What are Foreclosures? Jeff Adams

What are Foreclosures?

Investment in property requires prudent financial planning beforehand. In numerous cases, the mortgagor becomes incapable of paying off the money borrowed from his lenders after purchasing the property. In such a scenario, the mortgagee can legally force the sale of the said property to recover the balance of the amount lent to the borrower. Foreclosures refer to the selling of properties via such legal processes in such situations.

Foreclosures can be executed only if the borrower pledges the purchased property as a collateral or security for the loan taken. Formally, a mortgagee obtains a court order or follows a specific legal procedure for the termination of the mortgagor’s right of redemption. Eventually the lender or lien holder can take charge of both lawful and equitable title to the said property.

What are the types of Foreclosures?

The mortgagees can execute foreclosures as per the agreed terms in the mortgage documents; usually a certain period after the borrower turns a defaulter.
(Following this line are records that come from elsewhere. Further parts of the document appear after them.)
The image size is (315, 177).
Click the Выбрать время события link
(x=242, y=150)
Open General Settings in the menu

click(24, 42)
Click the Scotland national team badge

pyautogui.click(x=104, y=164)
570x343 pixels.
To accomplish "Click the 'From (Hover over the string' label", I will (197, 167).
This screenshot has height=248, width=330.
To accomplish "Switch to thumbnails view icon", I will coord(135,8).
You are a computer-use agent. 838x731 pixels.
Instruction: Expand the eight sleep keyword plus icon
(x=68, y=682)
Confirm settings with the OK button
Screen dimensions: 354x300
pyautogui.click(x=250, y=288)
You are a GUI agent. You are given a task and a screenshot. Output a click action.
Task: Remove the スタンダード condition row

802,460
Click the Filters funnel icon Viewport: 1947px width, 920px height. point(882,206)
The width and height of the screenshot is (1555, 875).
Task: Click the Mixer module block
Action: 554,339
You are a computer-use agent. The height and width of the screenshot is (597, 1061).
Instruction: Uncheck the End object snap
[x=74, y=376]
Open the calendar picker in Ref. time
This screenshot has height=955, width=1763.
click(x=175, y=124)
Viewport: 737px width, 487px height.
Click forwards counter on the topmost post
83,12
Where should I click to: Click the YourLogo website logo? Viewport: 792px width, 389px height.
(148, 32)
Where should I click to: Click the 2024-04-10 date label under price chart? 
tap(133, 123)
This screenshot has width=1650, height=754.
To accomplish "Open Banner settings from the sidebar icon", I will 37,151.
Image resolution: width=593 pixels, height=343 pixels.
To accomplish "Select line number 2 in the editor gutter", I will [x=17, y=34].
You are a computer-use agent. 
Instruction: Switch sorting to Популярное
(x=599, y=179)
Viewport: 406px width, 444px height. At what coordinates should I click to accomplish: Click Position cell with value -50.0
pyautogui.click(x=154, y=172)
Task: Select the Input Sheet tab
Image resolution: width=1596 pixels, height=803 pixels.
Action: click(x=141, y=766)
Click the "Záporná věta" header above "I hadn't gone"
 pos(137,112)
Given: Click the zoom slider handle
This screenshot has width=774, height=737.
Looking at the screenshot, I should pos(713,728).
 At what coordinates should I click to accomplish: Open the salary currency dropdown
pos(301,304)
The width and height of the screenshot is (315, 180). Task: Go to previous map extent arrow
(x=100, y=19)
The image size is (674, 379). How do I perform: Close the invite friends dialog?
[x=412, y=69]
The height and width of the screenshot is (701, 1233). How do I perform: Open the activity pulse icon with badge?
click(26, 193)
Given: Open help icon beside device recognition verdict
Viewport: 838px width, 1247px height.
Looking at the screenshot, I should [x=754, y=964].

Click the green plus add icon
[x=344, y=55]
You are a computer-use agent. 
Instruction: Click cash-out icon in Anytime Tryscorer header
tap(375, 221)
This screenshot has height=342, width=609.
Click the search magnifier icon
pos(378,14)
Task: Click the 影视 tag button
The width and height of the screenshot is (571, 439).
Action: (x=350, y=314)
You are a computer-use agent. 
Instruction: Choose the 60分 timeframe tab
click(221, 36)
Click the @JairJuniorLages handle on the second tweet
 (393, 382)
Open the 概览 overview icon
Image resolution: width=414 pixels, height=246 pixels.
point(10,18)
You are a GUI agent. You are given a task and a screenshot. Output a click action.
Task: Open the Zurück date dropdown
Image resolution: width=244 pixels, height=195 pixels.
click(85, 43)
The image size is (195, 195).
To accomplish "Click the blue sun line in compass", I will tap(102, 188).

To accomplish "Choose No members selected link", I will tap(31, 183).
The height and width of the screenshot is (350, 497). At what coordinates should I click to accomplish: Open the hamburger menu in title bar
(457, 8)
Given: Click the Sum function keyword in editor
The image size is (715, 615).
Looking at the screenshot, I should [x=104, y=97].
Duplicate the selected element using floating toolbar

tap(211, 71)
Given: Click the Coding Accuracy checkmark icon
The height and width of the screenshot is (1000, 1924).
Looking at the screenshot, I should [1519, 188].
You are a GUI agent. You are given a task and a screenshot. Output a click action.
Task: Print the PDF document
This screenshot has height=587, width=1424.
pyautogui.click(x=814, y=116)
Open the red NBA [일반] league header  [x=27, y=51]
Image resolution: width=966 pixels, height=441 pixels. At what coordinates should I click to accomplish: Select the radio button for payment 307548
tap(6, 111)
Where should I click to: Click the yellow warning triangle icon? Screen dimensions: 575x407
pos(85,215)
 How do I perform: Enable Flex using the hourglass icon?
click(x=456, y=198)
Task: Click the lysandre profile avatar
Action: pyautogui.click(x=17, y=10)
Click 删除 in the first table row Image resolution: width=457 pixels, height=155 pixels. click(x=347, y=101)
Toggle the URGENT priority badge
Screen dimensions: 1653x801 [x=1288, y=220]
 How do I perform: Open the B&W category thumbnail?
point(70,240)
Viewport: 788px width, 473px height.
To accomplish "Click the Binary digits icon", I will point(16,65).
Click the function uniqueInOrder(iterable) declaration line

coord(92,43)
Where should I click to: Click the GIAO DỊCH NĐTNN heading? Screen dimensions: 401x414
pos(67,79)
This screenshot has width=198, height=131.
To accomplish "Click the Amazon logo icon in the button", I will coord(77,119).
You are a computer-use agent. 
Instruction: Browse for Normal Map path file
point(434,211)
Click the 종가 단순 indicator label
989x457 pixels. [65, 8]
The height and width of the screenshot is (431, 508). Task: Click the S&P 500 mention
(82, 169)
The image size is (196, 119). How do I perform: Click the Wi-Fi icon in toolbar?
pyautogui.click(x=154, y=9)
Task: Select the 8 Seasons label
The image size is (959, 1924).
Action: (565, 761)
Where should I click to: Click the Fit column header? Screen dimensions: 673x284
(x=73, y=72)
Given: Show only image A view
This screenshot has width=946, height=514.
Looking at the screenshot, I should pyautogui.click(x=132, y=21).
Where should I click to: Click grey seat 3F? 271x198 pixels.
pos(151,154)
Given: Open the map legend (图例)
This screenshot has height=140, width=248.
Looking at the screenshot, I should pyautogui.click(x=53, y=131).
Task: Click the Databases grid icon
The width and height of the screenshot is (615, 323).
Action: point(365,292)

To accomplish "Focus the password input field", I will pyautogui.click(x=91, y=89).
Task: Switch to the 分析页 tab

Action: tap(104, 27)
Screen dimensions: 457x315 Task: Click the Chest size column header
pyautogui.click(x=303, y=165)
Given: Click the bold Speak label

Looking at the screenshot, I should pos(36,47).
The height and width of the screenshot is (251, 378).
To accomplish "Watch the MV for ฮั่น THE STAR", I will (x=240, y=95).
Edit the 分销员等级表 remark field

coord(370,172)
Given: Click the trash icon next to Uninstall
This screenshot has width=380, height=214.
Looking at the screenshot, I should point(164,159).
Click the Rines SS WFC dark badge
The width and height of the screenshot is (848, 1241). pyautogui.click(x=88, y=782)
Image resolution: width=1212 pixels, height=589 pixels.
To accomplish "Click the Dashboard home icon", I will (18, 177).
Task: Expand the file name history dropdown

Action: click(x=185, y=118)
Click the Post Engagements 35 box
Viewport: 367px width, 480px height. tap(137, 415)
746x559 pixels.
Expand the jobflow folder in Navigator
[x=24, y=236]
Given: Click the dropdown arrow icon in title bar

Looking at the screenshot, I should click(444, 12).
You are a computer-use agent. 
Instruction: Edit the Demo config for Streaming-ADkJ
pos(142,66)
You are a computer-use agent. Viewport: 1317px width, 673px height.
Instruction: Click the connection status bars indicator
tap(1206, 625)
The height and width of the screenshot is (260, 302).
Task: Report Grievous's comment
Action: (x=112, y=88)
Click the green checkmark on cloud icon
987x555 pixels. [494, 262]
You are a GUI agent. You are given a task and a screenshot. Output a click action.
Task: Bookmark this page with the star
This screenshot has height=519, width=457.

Mainly, two kinds of foreclosures are initiated; however other types are also used in some states.

1. Foreclosure by judicial sale

  • It is commonly referred to as judicial foreclosure and involves court supervision to sell off the mortgaged property.
  • The mortgagee first files a lawsuit against the mortgagor and initiates the process.
  • All the concerned parties are then notified of the commenced foreclosure.
  • Court’s judgment is announced after a typically short hearing in the court.
  • Foreclosures, which are usually filed in state or local court, in extremely rare cases, are filed in Federal courts.
  • The proceeds of such a sale are first intended to satisfy the mortgage, next all other lien bearers and, finally, the borrower, in case any proceeds remain.

2. Foreclosure by power of sale

  • It is typically called a non-judicial foreclosure and is formally authorized in several states if a ‘power of sale’ section is included in the mortgage.
  • Alternatively, it is executed if such a clause was incorporated in the deed of trust that was created instead of a mortgage.
  • This process is executed without judicial supervision.
  • This method is much faster and more economical than foreclosure by judicial sale.
  • The first right to the proceeds stays with the mortgagee and the subsequent claimants are other lien holders.

3. Strict foreclosure

  • In a few states, strict foreclosure is allowed legally, under which the mortgagee files a lawsuit against the mortgagor, who is required to pay the borrowed amount in a time frame specified by law.
  • In case the mortgagor fails to pay the mortgage, the mortgagee gets the right to the title of the property in question, without a compulsion to sell the same.
  • Such a foreclosure is generally executed when the debt amount exceeds the value of the mortgaged property.

There are other types of foreclosures as well, however in limited availability. The course of actions during a foreclosure can be expensive and time-consuming. Mortgagors resort to alternatives such as refinancing, temporary agreement with the mortgagee, short sale or even bankruptcy to avoid the emotional and physical impacts of foreclosures.